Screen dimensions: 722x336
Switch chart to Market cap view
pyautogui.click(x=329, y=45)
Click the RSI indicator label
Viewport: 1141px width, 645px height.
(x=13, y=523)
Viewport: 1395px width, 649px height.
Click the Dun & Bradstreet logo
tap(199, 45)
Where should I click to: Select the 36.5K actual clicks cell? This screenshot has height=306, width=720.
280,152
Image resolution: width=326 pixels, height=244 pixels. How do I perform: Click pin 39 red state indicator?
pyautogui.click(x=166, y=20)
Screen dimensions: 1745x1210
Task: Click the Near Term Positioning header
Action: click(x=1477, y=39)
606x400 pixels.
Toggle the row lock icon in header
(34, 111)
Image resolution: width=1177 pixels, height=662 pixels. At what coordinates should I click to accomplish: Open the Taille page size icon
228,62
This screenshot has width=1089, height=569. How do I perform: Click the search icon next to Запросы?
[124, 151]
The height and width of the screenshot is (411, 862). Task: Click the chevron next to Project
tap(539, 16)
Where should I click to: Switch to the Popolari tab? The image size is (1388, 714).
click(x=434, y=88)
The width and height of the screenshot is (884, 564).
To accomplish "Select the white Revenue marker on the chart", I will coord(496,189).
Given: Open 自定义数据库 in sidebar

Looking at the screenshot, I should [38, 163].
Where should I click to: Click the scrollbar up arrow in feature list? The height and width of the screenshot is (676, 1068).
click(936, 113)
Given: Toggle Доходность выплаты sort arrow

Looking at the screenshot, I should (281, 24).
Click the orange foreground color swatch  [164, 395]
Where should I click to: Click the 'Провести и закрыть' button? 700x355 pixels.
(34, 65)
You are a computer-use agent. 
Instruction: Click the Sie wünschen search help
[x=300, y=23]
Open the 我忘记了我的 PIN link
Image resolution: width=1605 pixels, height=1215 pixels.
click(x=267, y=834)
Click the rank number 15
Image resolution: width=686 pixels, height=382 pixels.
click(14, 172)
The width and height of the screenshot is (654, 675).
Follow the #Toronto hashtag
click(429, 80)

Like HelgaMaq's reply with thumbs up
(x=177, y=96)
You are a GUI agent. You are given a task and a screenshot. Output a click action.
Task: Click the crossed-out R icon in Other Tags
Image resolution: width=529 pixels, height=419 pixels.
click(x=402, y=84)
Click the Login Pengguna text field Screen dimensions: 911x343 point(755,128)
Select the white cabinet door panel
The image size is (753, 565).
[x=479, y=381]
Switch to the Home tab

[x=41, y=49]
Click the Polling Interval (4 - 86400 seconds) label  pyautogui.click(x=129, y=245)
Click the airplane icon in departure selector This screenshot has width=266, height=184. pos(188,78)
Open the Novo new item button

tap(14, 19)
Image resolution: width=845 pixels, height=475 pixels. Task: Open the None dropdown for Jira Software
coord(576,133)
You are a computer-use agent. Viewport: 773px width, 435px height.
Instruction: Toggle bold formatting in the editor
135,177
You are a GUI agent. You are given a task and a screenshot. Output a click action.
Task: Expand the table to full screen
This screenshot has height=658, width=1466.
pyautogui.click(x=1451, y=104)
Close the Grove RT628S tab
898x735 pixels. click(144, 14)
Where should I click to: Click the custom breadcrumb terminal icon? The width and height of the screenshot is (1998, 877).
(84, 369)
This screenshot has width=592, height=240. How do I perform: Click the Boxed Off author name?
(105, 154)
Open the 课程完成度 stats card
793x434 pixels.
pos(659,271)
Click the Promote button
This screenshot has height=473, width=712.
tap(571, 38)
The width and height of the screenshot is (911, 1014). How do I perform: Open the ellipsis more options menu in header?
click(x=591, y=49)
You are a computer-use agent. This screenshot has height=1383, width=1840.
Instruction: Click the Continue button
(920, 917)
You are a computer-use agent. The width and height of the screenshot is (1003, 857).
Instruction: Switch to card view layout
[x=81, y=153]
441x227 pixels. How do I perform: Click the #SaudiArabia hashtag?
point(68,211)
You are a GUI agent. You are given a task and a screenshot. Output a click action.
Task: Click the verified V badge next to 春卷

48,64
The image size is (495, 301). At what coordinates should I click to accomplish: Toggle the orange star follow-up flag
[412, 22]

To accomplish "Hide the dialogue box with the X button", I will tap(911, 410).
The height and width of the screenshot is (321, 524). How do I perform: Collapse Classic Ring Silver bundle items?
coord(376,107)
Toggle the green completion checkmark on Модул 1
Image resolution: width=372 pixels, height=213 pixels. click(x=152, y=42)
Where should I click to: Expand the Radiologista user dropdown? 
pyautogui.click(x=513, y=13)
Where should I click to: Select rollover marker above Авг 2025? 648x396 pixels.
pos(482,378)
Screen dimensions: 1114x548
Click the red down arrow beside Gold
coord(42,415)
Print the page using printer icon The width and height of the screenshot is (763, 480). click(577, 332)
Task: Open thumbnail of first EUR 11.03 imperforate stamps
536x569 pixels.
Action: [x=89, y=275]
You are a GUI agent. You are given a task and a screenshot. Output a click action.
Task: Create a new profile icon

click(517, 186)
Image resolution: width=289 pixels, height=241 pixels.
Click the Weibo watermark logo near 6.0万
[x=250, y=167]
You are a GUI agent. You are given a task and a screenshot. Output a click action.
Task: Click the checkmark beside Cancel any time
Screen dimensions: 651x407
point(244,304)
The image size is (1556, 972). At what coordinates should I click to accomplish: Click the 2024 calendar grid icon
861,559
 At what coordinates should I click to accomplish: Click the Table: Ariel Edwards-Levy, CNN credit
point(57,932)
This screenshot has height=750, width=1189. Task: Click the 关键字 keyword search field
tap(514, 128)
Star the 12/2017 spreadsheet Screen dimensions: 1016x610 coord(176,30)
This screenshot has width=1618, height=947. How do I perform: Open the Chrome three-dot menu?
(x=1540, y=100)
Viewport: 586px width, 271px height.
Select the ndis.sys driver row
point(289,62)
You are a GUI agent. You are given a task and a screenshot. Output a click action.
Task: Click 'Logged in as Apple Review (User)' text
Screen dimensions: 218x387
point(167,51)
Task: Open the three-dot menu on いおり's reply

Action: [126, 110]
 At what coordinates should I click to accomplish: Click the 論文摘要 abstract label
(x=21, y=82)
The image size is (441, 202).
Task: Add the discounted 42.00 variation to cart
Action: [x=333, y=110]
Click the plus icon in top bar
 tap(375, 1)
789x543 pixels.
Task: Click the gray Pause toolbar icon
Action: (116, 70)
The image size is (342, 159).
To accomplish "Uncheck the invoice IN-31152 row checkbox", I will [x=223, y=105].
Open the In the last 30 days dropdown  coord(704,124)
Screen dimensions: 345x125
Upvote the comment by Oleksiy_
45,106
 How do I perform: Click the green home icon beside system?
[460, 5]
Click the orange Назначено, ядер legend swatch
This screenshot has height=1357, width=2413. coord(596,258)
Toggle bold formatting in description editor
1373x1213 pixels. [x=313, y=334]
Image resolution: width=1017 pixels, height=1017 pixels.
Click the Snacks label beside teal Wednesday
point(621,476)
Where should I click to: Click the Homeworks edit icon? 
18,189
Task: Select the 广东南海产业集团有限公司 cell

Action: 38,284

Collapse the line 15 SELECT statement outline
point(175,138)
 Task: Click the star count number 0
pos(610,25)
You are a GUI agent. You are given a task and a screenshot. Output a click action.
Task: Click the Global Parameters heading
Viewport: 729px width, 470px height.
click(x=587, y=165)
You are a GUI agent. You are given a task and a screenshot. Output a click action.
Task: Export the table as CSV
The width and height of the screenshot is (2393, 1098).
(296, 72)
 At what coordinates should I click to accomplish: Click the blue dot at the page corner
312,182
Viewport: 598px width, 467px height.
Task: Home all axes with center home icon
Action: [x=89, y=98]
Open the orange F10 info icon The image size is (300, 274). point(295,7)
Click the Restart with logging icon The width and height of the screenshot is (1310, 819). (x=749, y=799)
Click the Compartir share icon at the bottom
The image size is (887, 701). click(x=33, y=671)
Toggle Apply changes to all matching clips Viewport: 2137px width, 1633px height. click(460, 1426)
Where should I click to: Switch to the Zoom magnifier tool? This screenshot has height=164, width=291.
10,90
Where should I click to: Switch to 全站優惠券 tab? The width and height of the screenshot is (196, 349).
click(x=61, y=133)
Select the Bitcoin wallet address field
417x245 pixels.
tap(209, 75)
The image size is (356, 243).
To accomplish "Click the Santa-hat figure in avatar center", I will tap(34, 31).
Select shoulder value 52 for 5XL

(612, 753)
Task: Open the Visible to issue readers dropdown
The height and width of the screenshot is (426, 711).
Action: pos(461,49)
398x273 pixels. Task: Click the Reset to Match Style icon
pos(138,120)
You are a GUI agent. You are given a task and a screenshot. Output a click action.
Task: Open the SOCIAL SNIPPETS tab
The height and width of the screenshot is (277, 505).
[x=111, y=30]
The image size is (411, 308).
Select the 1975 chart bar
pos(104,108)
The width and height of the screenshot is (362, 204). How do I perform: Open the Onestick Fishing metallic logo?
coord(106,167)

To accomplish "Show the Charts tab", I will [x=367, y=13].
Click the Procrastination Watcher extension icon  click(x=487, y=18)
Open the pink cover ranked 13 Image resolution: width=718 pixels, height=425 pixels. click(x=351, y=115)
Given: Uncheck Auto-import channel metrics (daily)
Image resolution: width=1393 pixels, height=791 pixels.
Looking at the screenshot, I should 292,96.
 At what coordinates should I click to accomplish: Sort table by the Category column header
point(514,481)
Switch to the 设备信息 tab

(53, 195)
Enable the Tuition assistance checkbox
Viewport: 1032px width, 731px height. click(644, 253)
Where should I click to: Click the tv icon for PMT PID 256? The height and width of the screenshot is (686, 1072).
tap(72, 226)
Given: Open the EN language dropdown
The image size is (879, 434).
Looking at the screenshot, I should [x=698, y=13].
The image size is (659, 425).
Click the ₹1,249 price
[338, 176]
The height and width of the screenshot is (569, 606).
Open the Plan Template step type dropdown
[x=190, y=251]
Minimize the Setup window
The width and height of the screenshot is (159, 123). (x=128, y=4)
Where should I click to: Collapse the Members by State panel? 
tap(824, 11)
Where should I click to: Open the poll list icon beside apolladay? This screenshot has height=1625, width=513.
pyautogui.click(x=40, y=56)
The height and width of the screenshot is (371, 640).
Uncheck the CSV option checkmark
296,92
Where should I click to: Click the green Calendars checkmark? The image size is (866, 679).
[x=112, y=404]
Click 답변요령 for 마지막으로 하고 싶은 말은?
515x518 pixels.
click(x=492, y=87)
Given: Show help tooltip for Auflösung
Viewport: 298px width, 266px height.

-*-*-

=== YOUR OBJECTIVE ===
Reproduce the lines of the listing from the line containing "Where should I click to: Select the" through the line containing "click(x=434, y=88)", inclusive, substituting "capture" for "screenshot" and leaving everything else unchanged.

=== THE SOLUTION ===
Where should I click to: Select the 36.5K actual clicks cell? This capture has height=306, width=720.
280,152
Image resolution: width=326 pixels, height=244 pixels. How do I perform: Click pin 39 red state indicator?
pyautogui.click(x=166, y=20)
Screen dimensions: 1745x1210
Task: Click the Near Term Positioning header
Action: click(x=1477, y=39)
606x400 pixels.
Toggle the row lock icon in header
(34, 111)
Image resolution: width=1177 pixels, height=662 pixels. At what coordinates should I click to accomplish: Open the Taille page size icon
228,62
This capture has width=1089, height=569. How do I perform: Click the search icon next to Запросы?
[124, 151]
The height and width of the capture is (411, 862). Task: Click the chevron next to Project
tap(539, 16)
Where should I click to: Switch to the Popolari tab? The image size is (1388, 714).
click(x=434, y=88)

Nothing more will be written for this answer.